Опасения его полностью подтвердились, как только волшебница вывела их троицу к гноищу. Яма, куда зареченцы сбросили убитых тварей, продолжала «благоухать» разлагающейся плотью. Тела нескольких монстров снова были извлечены из помоев на свет божий и снесены под стену ближайшей избы. Скрытые от прямых лучей солнца за венцами хаты, уродливые чудовища распластались по земле, замерев в непристойных позах. Конечности созданий были привязаны бечевой к вбитым в землю колышкам, а вскрытые грудные клетки топорщились обломками ребер. Рядом с трупами разместились причудливой мозаикой на куске ткани аккуратно разложенные органы исчадий. Крупные сиреневато-красные сердца, розовые ласты легких, темные фасолины почек и прочее непотребство. Выставленный на всеобщее обозрение ливер источал эфемерный запах, так непохожий на обычные, густые и тягучие флюиды мертвечины. Пахнущая дягилем кровь бестий щекотала ноздри людей цветочным ароматом, который уже начал вызывать у Всеволода тошноту.

Одесную от живописной анатомической фрески, которую представляли собой распотрошенные колдуньей бестии, расположился Ксыр. Опершись двумя локтями на короб ворожеи, Одержимый скучающим взглядом созерцал унылый вид отхожей ямы. Порезы и царапины на лице парня уже затянулись, напоминая о себе едва различимыми розовыми полосками на коже. Раны Ксыра заживали быстро. Слишком быстро. Учитывая другие странности подручного ведьмы, оставалось лишь вопросом времени, когда косые взгляды кметов перерастут в расспросы. Всеволод не представлял, что станет отвечать людям. В любом случае это произойдет не сегодня, а значит, беспокоиться пока нет причины.

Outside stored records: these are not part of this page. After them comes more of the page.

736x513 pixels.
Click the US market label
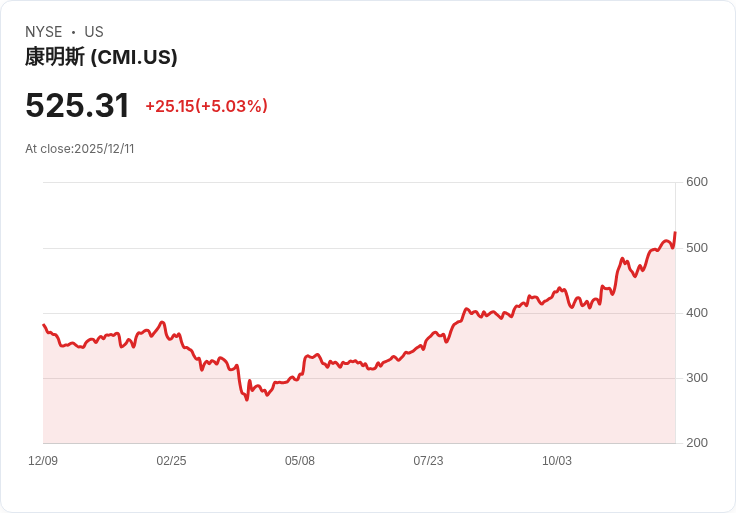tap(94, 32)
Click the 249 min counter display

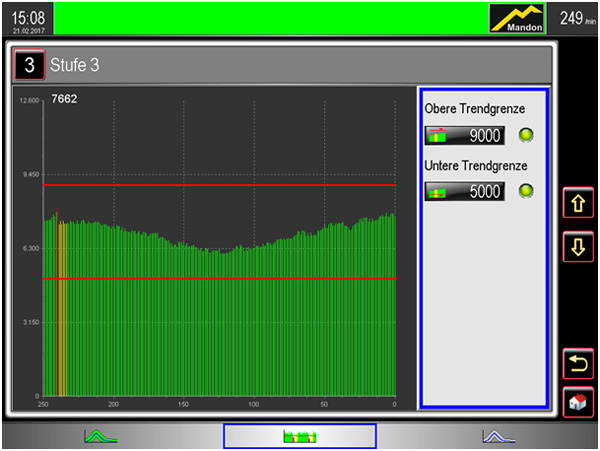click(576, 19)
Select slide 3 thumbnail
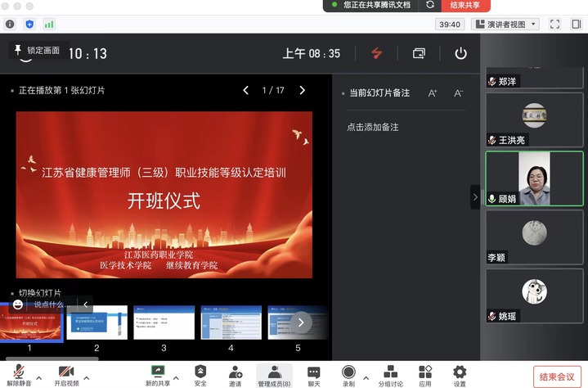588x388 pixels. pyautogui.click(x=164, y=323)
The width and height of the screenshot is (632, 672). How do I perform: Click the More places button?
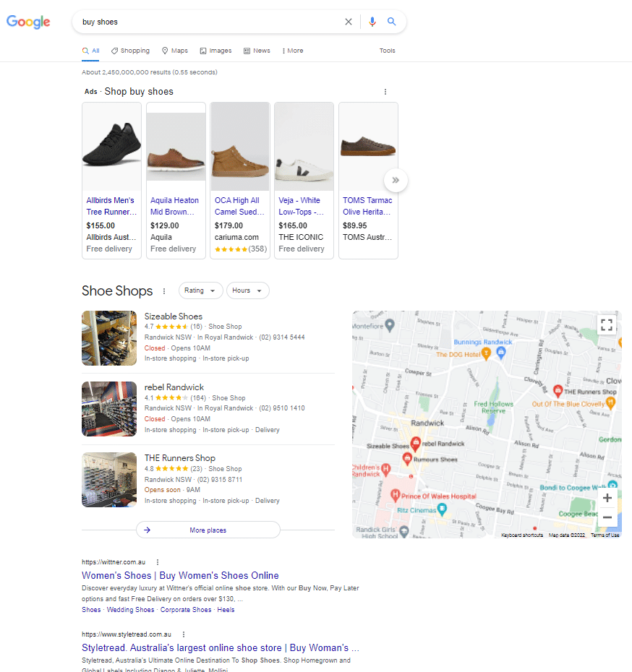point(208,530)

Насущные дела волновали окольничего гораздо больше.

– Фу! И чем же вы таким здесь занимались, милсдарыня ведьма? – поморщился от отвращения Тютюря, старательно обходя стороной разложенные на ткани внутренности.

– Я исследовала несколько существ, с которыми нам пришлось сражаться ночью, и обнаружила кое-что интересное. На каждом трупе из могильника есть следы укусов, похожие на те, которые мы видели у лешего. К тому же в некоторых ранах я нашла еще и это.

Колдунья указала на край тряпицы, где среди подсохших темных пятен россыпью лежали белые изогнутые клинья. Всеволоду уже доводилось видеть один из них раньше, оттого он и не стал подходить ближе. Остальные с интересом склонились над мокро блестящими клыками.

– Это что, какие-то семена? – неуверенно предположил Петр.

– Нет, зубы. Я нашла их в телах ночных чудовищ. И теперь с уверенностью могу сказать, что все встреченные нами монстры когда-то были обычным лесным зверьем, но потом, после укуса… я даже не знаю… животного, чудовища, а может, невиданной доселе нечисти, они изменились, превратившись в это.

Врасопряха указала за спину, на груду трупов, наваленных на дне ямы. Калыга брезгливо хмыкнул.

– Ха! Тоже мне, новость. Мы это и сами уже поняли, ничего нового вы нам о Скверне не открыли.

– Я еще не закончила, – резко пресекла едкое замечание Калыги волховуша. – Так вот, по счастью, ни у раненых, ни у мертвых людей я таких следов не обнаружила. А это значит, разносчик Скверны, чем бы он ни был, не покидает логова, нападая лишь на тех, кто подходит слишком близко. Возможно, его удерживает на месте какое-то заклятье или есть иные причины. Я не знаю.

– Немудрено говоря, ежели кто сунется поглубже в трясины, то столкнется с истоком Карасевой Скверны? Ее родоначальным корнем. А после встречи этой, глядишь, сам синюшными боровиками обрастать начнет?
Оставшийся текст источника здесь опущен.